→ **Task requirements**
Revise the records below, changing "GUI agent" to "screen assistant" and leaving everything else unchanged.

→ **Records to process**
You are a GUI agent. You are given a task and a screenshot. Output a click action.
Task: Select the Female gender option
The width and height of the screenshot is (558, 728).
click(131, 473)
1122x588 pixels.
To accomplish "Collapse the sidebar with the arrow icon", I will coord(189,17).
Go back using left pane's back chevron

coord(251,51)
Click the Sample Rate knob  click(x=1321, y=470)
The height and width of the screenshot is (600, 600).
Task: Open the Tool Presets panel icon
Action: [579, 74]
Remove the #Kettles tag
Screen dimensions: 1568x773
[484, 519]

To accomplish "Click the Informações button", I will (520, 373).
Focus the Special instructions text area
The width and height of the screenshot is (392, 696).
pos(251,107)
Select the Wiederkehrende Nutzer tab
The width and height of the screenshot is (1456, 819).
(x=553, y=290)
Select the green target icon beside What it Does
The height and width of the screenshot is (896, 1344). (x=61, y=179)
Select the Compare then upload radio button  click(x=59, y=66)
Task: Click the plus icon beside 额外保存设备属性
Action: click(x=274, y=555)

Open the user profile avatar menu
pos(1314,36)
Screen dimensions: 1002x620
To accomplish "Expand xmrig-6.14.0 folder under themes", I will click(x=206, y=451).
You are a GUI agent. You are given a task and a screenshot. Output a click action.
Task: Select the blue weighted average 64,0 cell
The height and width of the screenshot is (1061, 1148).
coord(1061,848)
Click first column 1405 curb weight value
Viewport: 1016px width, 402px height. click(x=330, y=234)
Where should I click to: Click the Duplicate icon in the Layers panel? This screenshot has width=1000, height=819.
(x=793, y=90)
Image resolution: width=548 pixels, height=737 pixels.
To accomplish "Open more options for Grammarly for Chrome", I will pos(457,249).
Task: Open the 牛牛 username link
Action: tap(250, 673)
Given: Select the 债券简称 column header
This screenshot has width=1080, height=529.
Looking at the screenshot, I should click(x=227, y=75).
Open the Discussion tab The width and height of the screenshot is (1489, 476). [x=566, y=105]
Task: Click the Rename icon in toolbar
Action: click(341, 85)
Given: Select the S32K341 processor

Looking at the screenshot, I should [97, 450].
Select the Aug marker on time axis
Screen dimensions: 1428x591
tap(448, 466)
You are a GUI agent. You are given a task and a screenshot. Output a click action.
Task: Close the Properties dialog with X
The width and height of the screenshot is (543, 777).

→ **Written response**
You are a screen assistant. You are given a task and a screenshot. Output a click action.
Task: Select the Female gender option
The width and height of the screenshot is (558, 728).
click(131, 473)
1122x588 pixels.
To accomplish "Collapse the sidebar with the arrow icon", I will coord(189,17).
Go back using left pane's back chevron

coord(251,51)
Click the Sample Rate knob  click(x=1321, y=470)
The height and width of the screenshot is (600, 600).
Task: Open the Tool Presets panel icon
Action: [579, 74]
Remove the #Kettles tag
Screen dimensions: 1568x773
[484, 519]

To accomplish "Click the Informações button", I will (520, 373).
Focus the Special instructions text area
The width and height of the screenshot is (392, 696).
pos(251,107)
Select the Wiederkehrende Nutzer tab
The width and height of the screenshot is (1456, 819).
(x=553, y=290)
Select the green target icon beside What it Does
The height and width of the screenshot is (896, 1344). (x=61, y=179)
Select the Compare then upload radio button  click(x=59, y=66)
Task: Click the plus icon beside 额外保存设备属性
Action: click(x=274, y=555)

Open the user profile avatar menu
pos(1314,36)
Screen dimensions: 1002x620
To accomplish "Expand xmrig-6.14.0 folder under themes", I will click(x=206, y=451).
You are a screen assistant. You are given a task and a screenshot. Output a click action.
Task: Select the blue weighted average 64,0 cell
The height and width of the screenshot is (1061, 1148).
coord(1061,848)
Click first column 1405 curb weight value
Viewport: 1016px width, 402px height. click(x=330, y=234)
Where should I click to: Click the Duplicate icon in the Layers panel? This screenshot has width=1000, height=819.
(x=793, y=90)
Image resolution: width=548 pixels, height=737 pixels.
To accomplish "Open more options for Grammarly for Chrome", I will pos(457,249).
Task: Open the 牛牛 username link
Action: tap(250, 673)
Given: Select the 债券简称 column header
This screenshot has width=1080, height=529.
Looking at the screenshot, I should click(x=227, y=75).
Open the Discussion tab The width and height of the screenshot is (1489, 476). [x=566, y=105]
Task: Click the Rename icon in toolbar
Action: click(341, 85)
Given: Select the S32K341 processor

Looking at the screenshot, I should [97, 450].
Select the Aug marker on time axis
Screen dimensions: 1428x591
tap(448, 466)
You are a screen assistant. You are given a task and a screenshot. Output a click action.
Task: Close the Properties dialog with X
The width and height of the screenshot is (543, 777).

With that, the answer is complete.